计算机工程与应用 ›› 2007, Vol. 43 ›› Issue (18): 202-204.

• 工程与应用 • 上一篇    下一篇

基于KIOFD算法的特征抽取及其在人脸识别中的应用

吕 冰,王士同   

  1. 江南大学 信息工程学院,江苏 无锡 214122
  • 收稿日期:1900-01-01 修回日期:1900-01-01 出版日期:2007-06-21 发布日期:2007-06-21
  • 通讯作者: 吕 冰

KIOFD based optimal feature extraction and face recognition

LV Bing,WANG Shi-tong   

  1. School of Information Technology,Southern Yangtze University,Wuxi,Jiangsu 214122,China
  • Received:1900-01-01 Revised:1900-01-01 Online:2007-06-21 Published:2007-06-21
  • Contact: LV Bing

摘要:

提出了一种基于核技术的融合了反转Fisher鉴别准则和正交化技术的KIOFD(Kernel Inverse Orthogonalized Fisher Discriminant)算法,并把这一算法应用于人脸识别中。线性人脸识别中存在两个突出问题:(1)在光照、表情、姿态变化较大时,人脸图像分类是复杂的、非线性的;(2)小样本问题,即当训练样本数量小于样本特征空间维数时,导致类内散布矩阵奇异。对于第1个问题,可以采用核技术提取人脸图像样本的非线性特征,对于第2个问题,采用了反转Fisher鉴别准则和正交化结合的算法。通过对ORL、Yale Group B以及UMIST3个人脸库的实验表明,提出的算法是可行的、高效的。

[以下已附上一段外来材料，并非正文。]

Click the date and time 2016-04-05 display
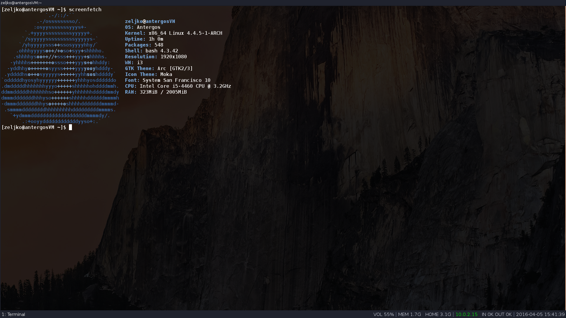 pyautogui.click(x=540, y=314)
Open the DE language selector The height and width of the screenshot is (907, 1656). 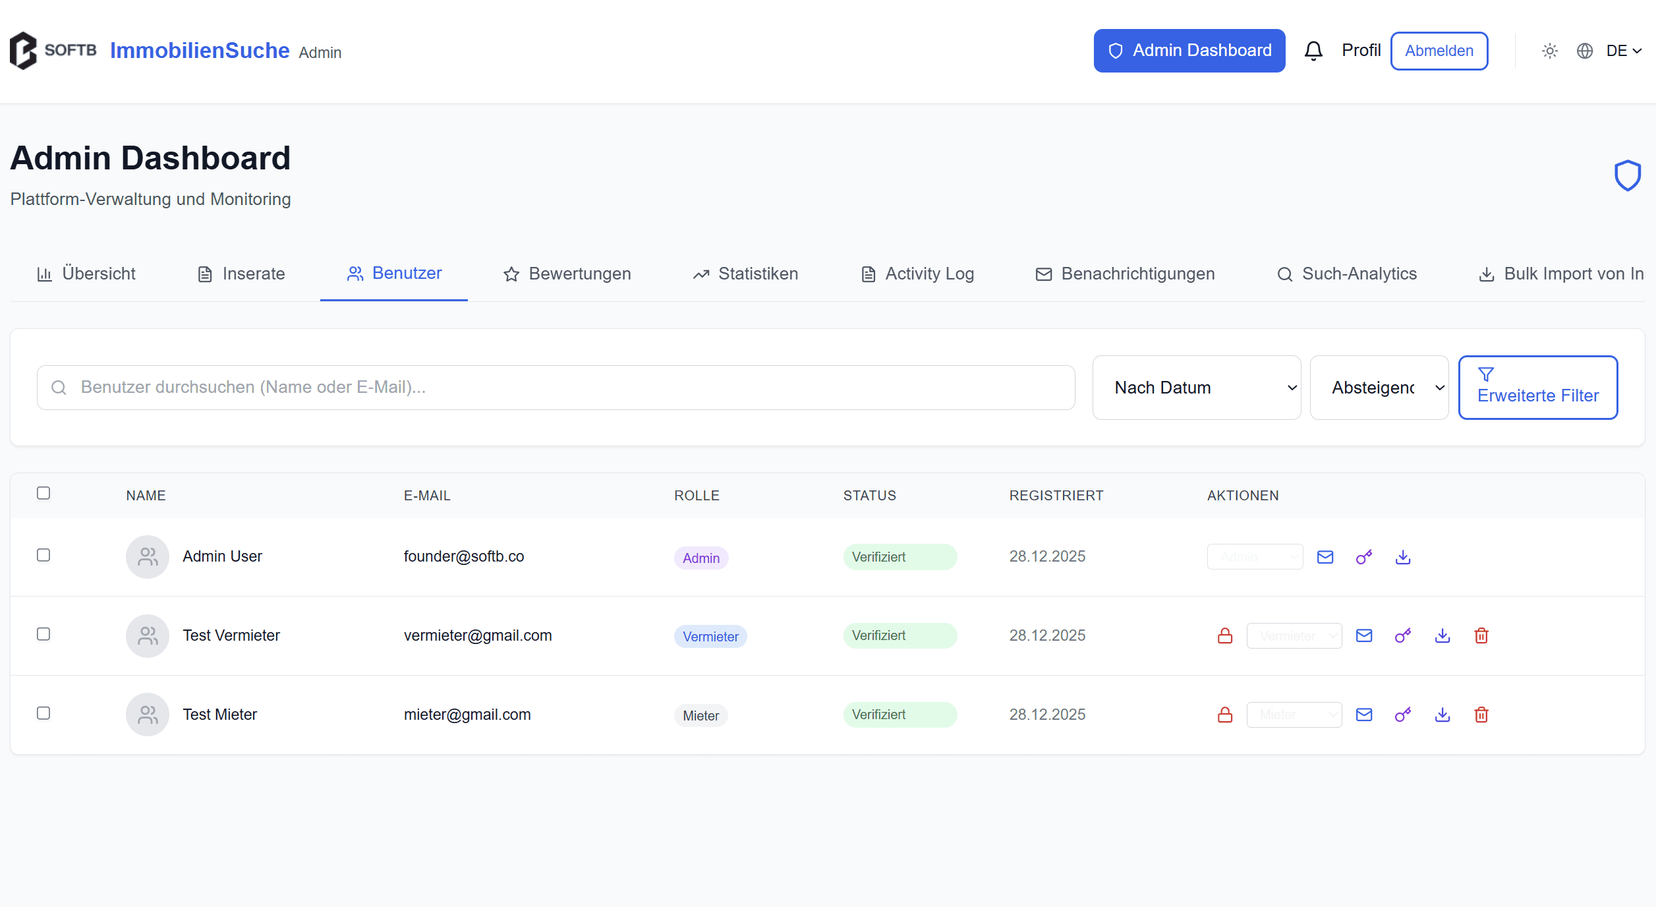(1622, 51)
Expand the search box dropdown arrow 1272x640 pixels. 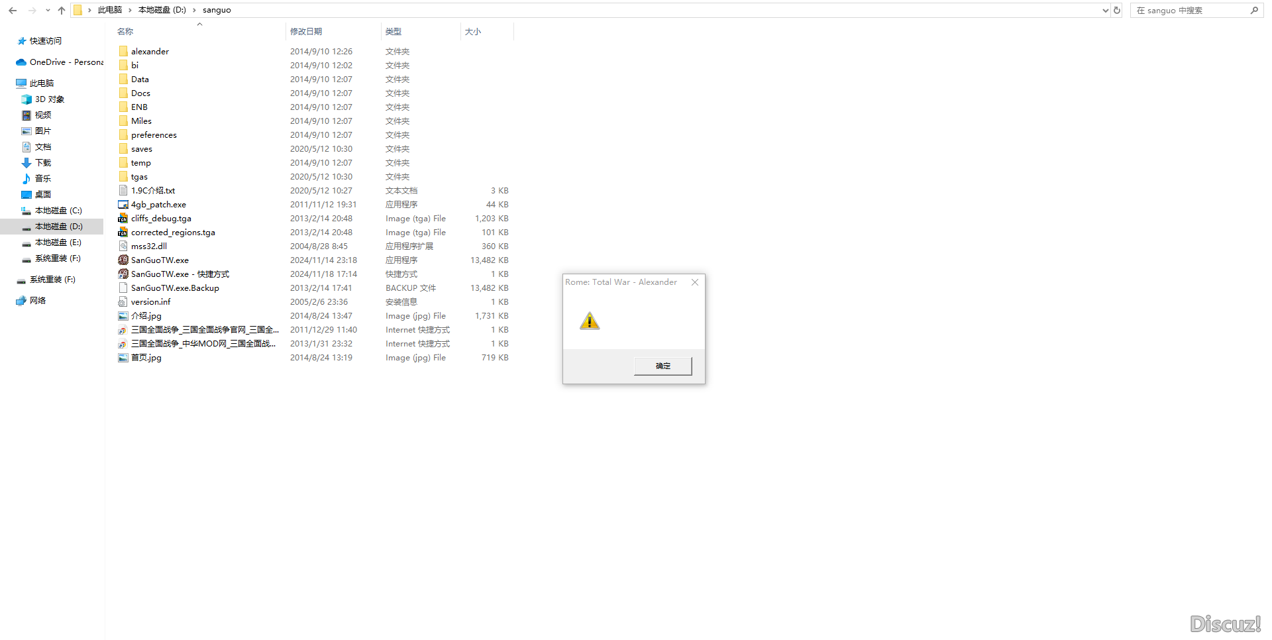point(1104,10)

Abstract: This paper proposes a new algorithm,named Kernel Inverse Orthogonalized Fisher Discriminant(KIOFD),to extract optimal discriminant feature,and applies this method to face recognition.There are two problems in linear face recognition:the first one is that the distribution of face images with different pose,illumination and face expression is complex and nonlinear.The second one is the Small Sample Size(S3) problem.This problem occurs when the number of training samples is smaller than the dimensionality of feature vector,which results in a sigular within-class scatter matrix.For the former,kernel technique can be used to extract nonlinear feature,and for the latter,an inverse fisher discriminant criteria combined with orthogonalized technique is introduced to overcome S3 problem.Three databases,namely ORL,Yale Group B,and UMIST are selected for evalution.The results are encouraging.